In Group B, at 1½ hr, 10 patients requiring rescue analgesic, received only single bolus dose of tramadol. In Group B, all the patients received multiple doses of single or double bolus doses of tramadol throughout the study. At 24 hr, the 3 patients in Group A, requiring rescue analgesic received only a single bolus dose of 20 mg of tramadol. Thus, number of doses of Inj Tramadol was also significantly lower in Group A than in Group B. Similar findings are reported in study conducted by Gao et al8 and Kamel AAF et al.9
Sedation score was assessed with the help of Ramsay Sedation Scoring (RSS) System. Immediately postoperative period till ½ hr, sedation score was found to be comparable between both the groups (RSS- 3 and RSS-4).
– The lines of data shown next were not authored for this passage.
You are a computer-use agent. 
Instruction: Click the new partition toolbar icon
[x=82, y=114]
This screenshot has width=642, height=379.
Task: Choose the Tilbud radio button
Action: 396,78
The mean sedation scores were more in group B than in group A at all intervals henceforth but statistically significant at 12hr and 18hr. However, no patient in Group B depicted an RSS-4 or 5 and above. It can be inferred that the consumption of comparatively higher amount of tramadol could have led to the higher sedation score as observed in Group B. These findings are in accordance with the study done by Subedi et al11 and Koncz et al.12
The mean of respiratory rate of Group A significantly less than Group B at all intervals post-operatively, due to the increased use of tramadol. No patient depicted respiratory rate less than 10 breaths/min. Patients of either group were hemodynamically stable throughout the study. The incidence of nausea was 47.06% and vomiting was 29.41% in Group B and 0% nausea and vomiting in Group A. The significantly increased incidence observed in Group B could be attributed to the increased consumption of tramadol. Similar findings are reported in other studies.8, 9, 10, 13, 14
Similarly, ESPB instituted preoperatively, helps in attenuating pressor response to intubation with no effect on hemodynamic intra-operatively. These findings are coincided with the findings observed in other studies.4, 5, 6, 7
As an integral part of balanced anaesthesia, both sevoflurane, as inhalational anaesthetic agent and fentanyl opioid analgesia was used. The consumption of inhalational agent, sevoflurane and intraoperative fentanyl consumption was statistically significantly less in patients receiving ESPB, which could help in reducing costs. Findings coincide study conducted by Peker et al.4
There are some limitations of the study which includes- It was a single blinded study; blood level of local anaesthetics could not be measured; hence systemic effects could not be measured; Continuous ESPB was not studied.
Conclusion
Exploratory laparotomy with large midline incision and bowel handling for prolonged time causes severe postoperative somatic as well as visceral pain which may hamper outcome by delaying early ambulation and increasing hospital stay. The pre-operative institution of ESP block, as a part of multimodal analgesia decreases tramadol consumption till 24 hr in postoperative period by decreasing pain intensity and providing adequate analgesia. It maintains hemodynamic stability throughout the intraoperative and postoperative period. Patients are less sedated due to decreased need for tramadol and hence also reduces postoperative complications like nausea, vomiting, sedation, shivering, hypotension, respiratory depression. Thus, the study concludes that the ESPB is a simple, easy, convenient option, when utilized as a component of multi-modal analgesia for pain relief in abdominal surgery.
Continuous ESPB with catheter and proportionate relationship between the volume injected and the extent of analgesia should be studied.